With great writing, an all-star cast (including Terrence Howard and Taraji P. Henson) and a steady stream of great guests (Jennifer Hudson, Adele, Courtney Love, etc.), it was easy to see how they were pulling in the big numbers. It was no surprise that the season 2′s debut was massive – it attracted 16.2 million viewers which was a dramatic 81% increase over the pilot episode.
With just 12 episodes in the first season, the number of viewers defied trends and continued to grow by the week. The season finale was watched by a whopping 17.6 million viewers. It was enough to make FOX to increase the number of episodes in the second season but it’s starting to seem like that was premature.
This past week, Empire was preempted by the MLB World Series but, aside from that, viewership is down and continues to decline. It’s still early in the season but there have been drops of seven and eight percent week-to-week with the last aired episode only drawing an audience of 12.2 million.

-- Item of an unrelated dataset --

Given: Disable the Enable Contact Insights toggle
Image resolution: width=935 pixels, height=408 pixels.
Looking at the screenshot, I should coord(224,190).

So what’s happening? Why are fewer people tuning in?
A lazy explanation was given by rapper, 50 Cent, who complained that the new storylines were focusing on “too much gay stuff.” A cursory glance at message boards suggests that there are people who want to see less about the show’s homosexual character, Jamal, but not enough to warrant that kind of dip in ratings.
I personally think that the writers have lost a bit of direction. Maybe they got too excited by the show’s success. Maybe they are feeling the pressure to deliver content that is just as exciting as the first season. Maybe they were doing too much to accommodate the requests for cameos by famous fans of the show. Whatever it is, the writing has suffered.
Take Cookie, for example. Sure, she’s out on her own trying to make her spin-off label work but she seems to have no identity. She appears weak and whiny and, in my opinion, it looks like the normally stellar Henson is struggling to know how to play the part. Since she is often cited as people’s favorite character on the show, it’s easy to assume that viewers are not feeling as connected to Cookie and, therefore, are less interested in what is going on.
Whatever it is, something is off and, if they don’t fix it soon, the show that once held so much promise may be over prematurely. They need to get back to that grit and character-driven dynamic that made the show so intriguing. Let’s hope the second half of the season has a few tricks up its sleeve.